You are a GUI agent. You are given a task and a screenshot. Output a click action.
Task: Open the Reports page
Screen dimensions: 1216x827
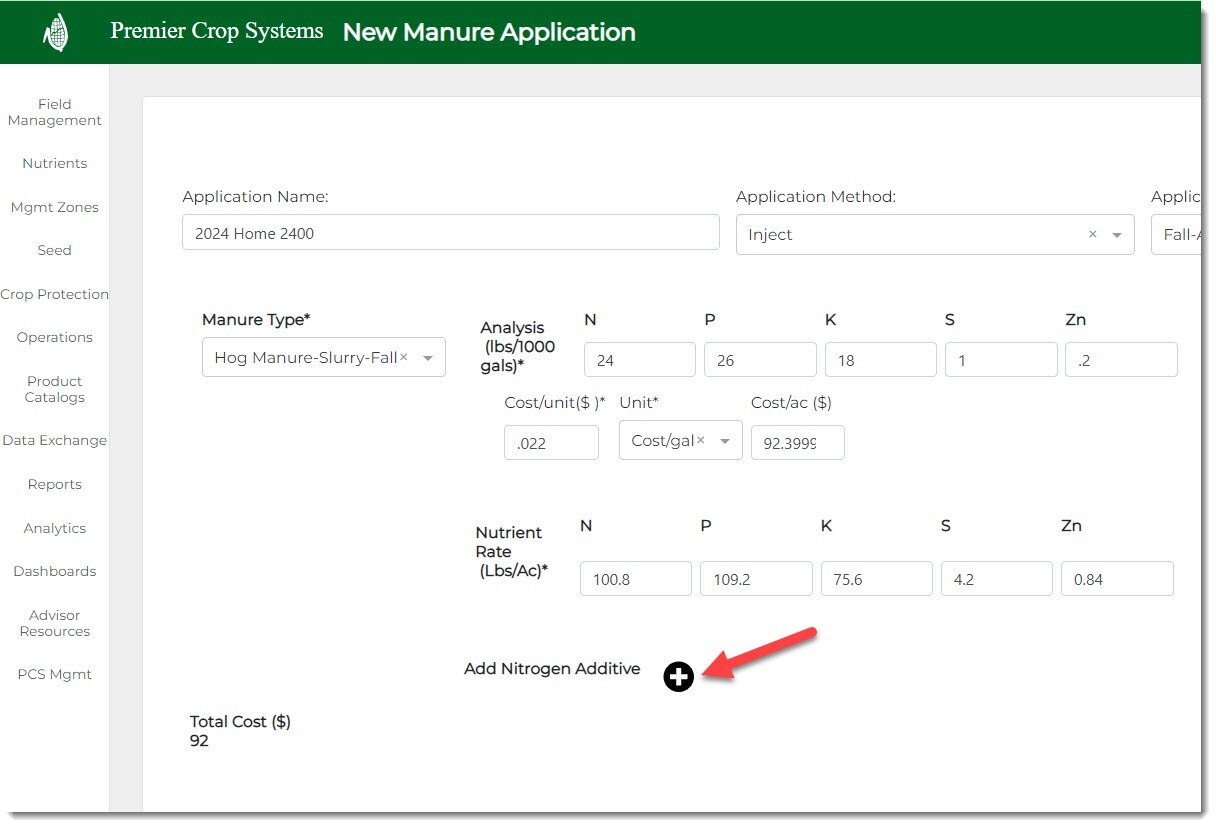click(x=55, y=484)
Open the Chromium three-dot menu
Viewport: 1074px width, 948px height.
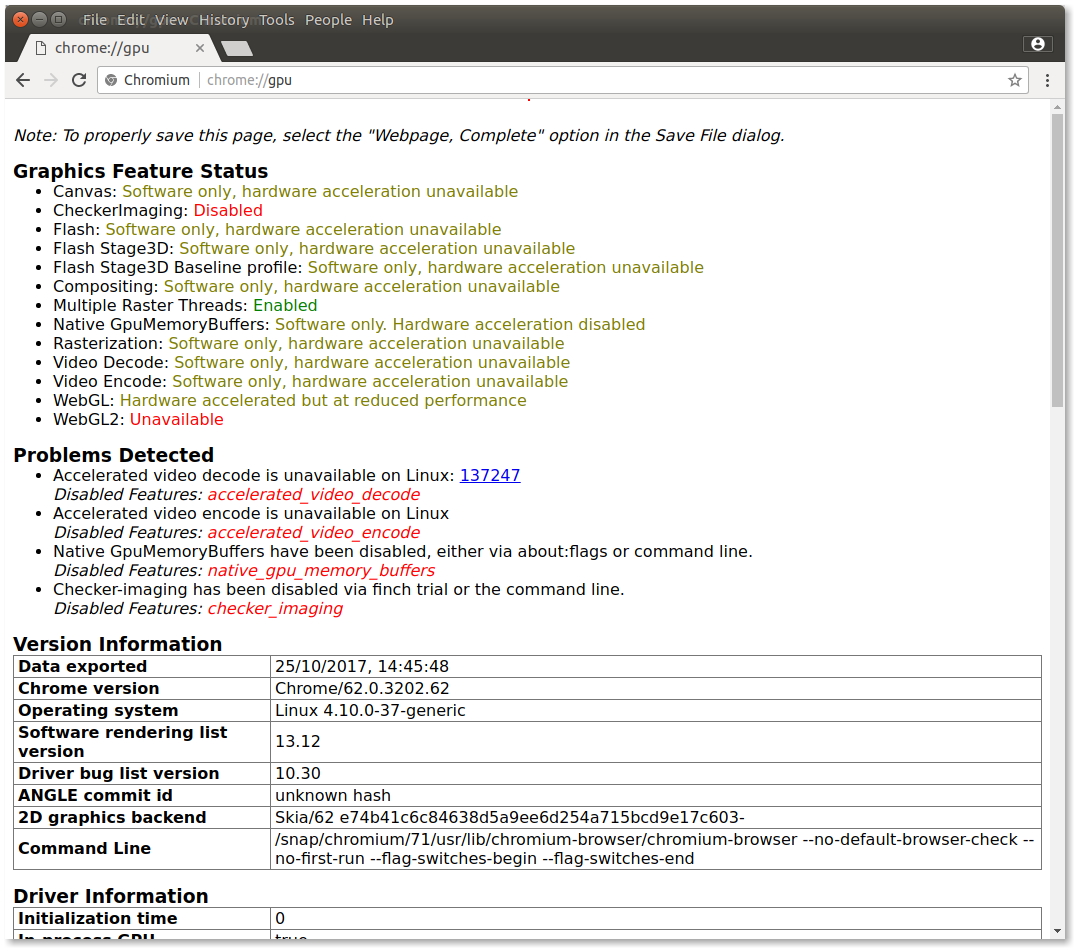point(1047,80)
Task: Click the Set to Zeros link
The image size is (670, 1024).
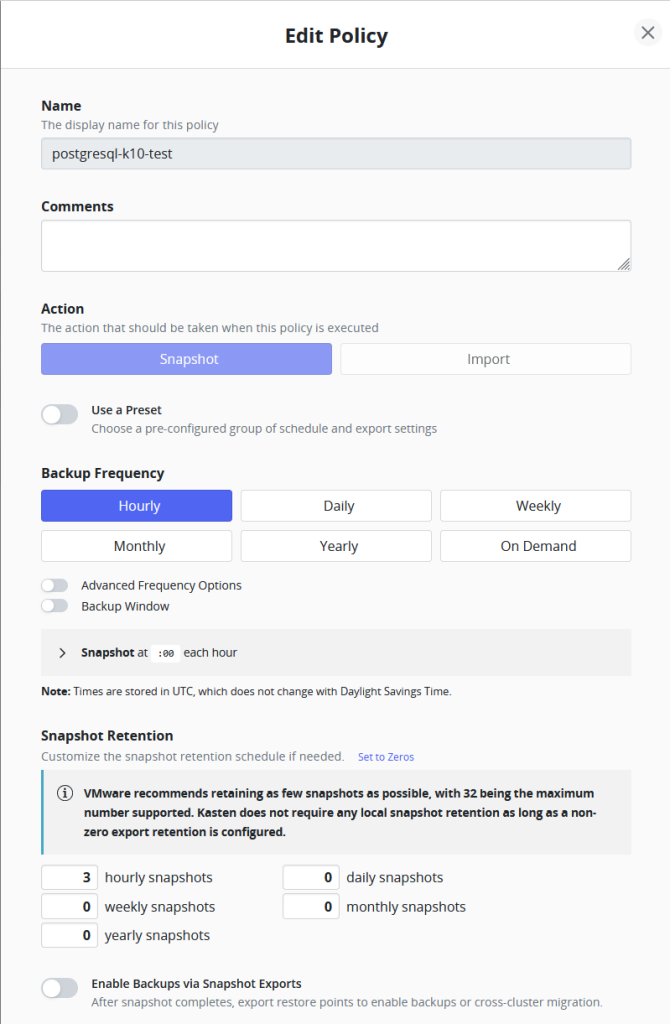Action: (x=386, y=757)
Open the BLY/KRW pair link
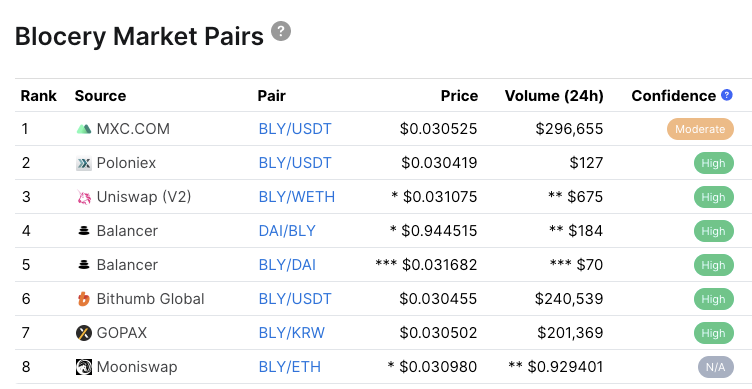This screenshot has width=752, height=389. [x=292, y=333]
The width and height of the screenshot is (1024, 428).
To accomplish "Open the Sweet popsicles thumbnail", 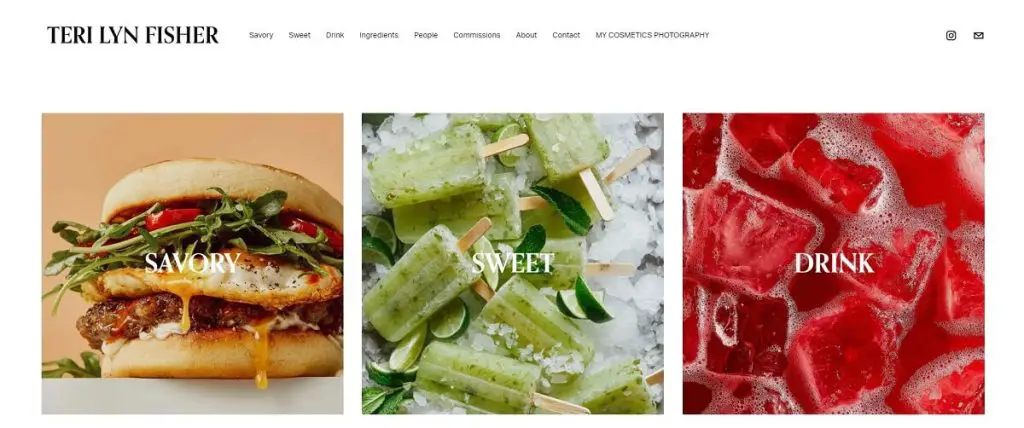I will click(513, 264).
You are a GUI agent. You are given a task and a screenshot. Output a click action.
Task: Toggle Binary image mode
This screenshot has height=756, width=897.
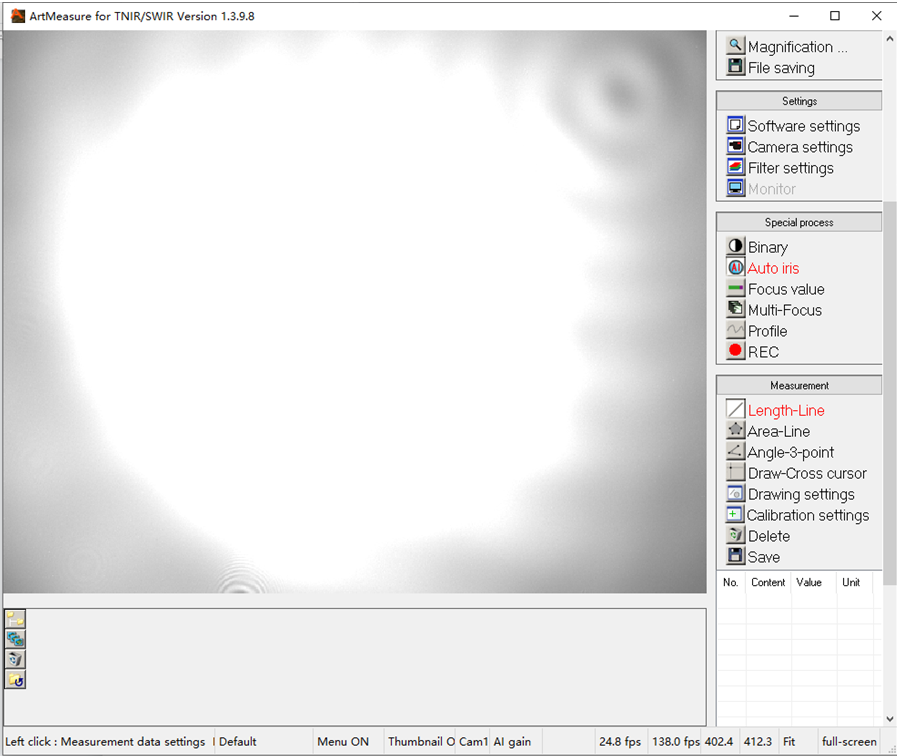click(x=767, y=247)
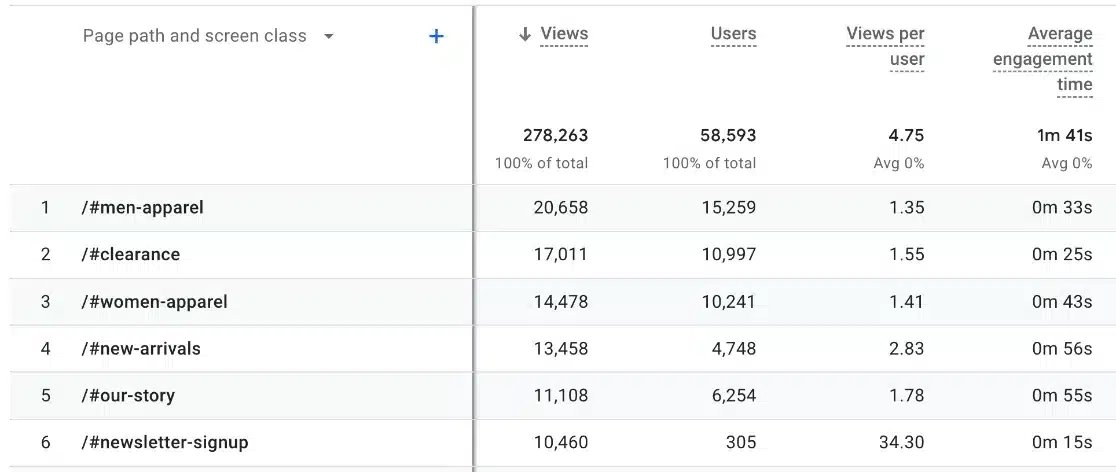Click 305 users cell for newsletter-signup

[x=741, y=442]
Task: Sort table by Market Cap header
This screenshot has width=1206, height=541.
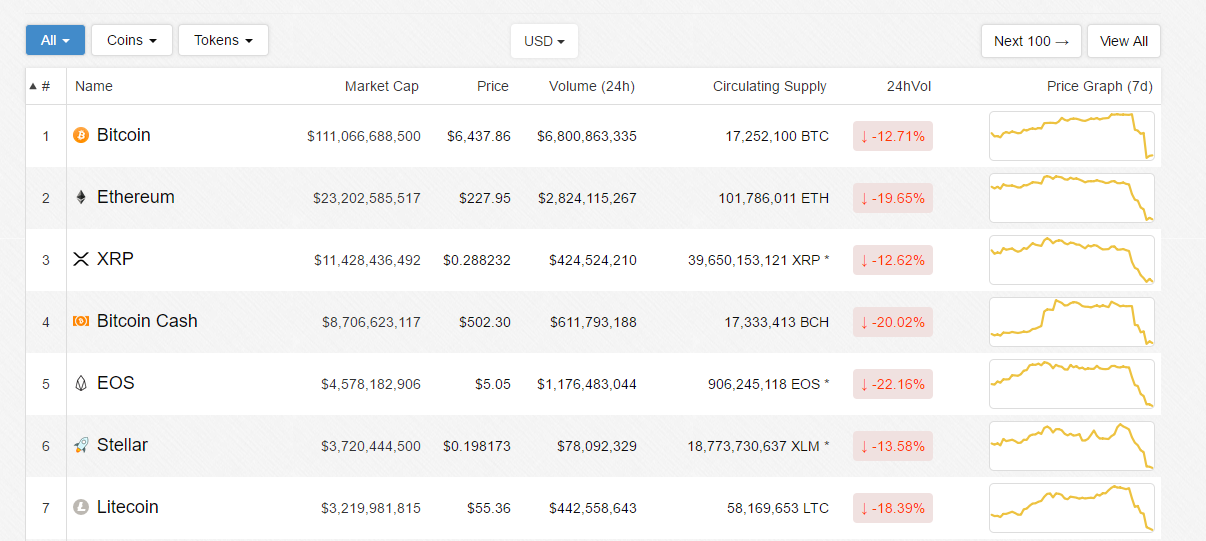Action: 381,86
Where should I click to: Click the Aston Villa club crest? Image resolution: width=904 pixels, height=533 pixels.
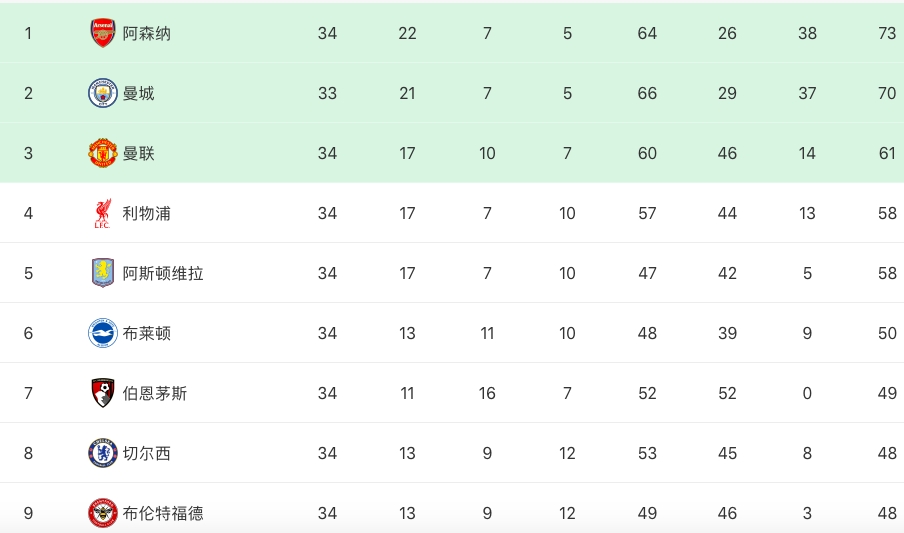click(x=103, y=273)
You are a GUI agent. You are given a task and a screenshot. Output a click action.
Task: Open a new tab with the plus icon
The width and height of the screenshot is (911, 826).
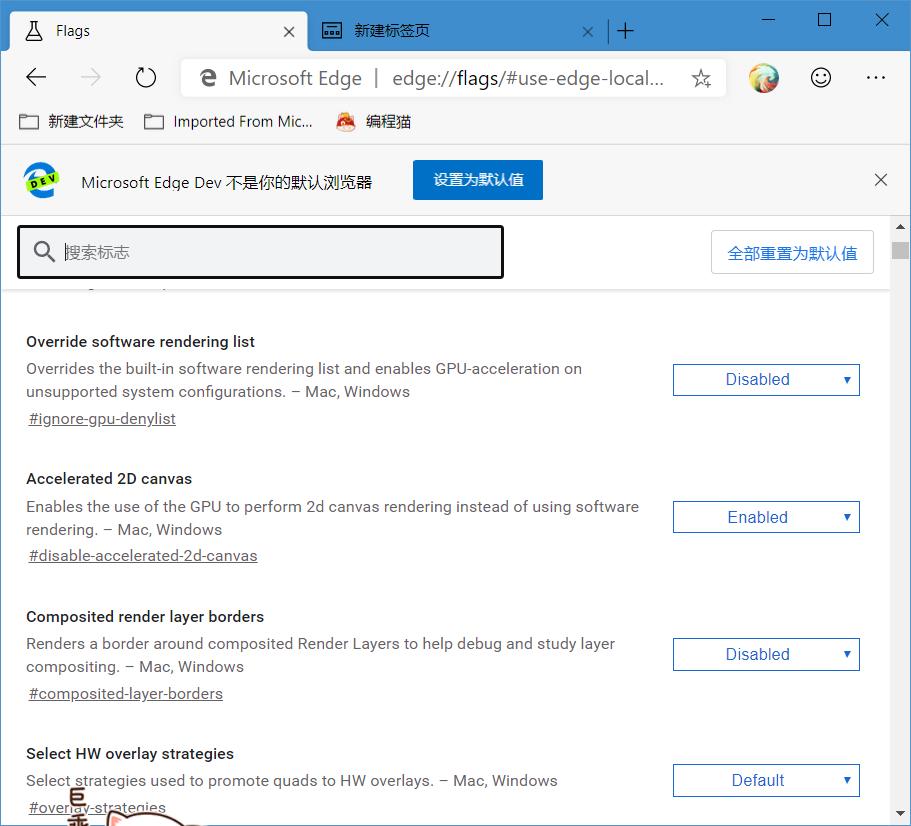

○ ○ ○ ○

-- What is needed --
Give back the exact lines above, running from the one that has "Task: Click the Set to Zeros link" through the one that has "The width and height of the screenshot is (1024, 428).", with nothing added and no pictures.

-- Response to this exercise --
Task: Click the Set to Zeros link
The image size is (670, 1024).
Action: (x=386, y=757)
Open the BLY/KRW pair link
This screenshot has width=752, height=389. [x=292, y=333]
The width and height of the screenshot is (1024, 428).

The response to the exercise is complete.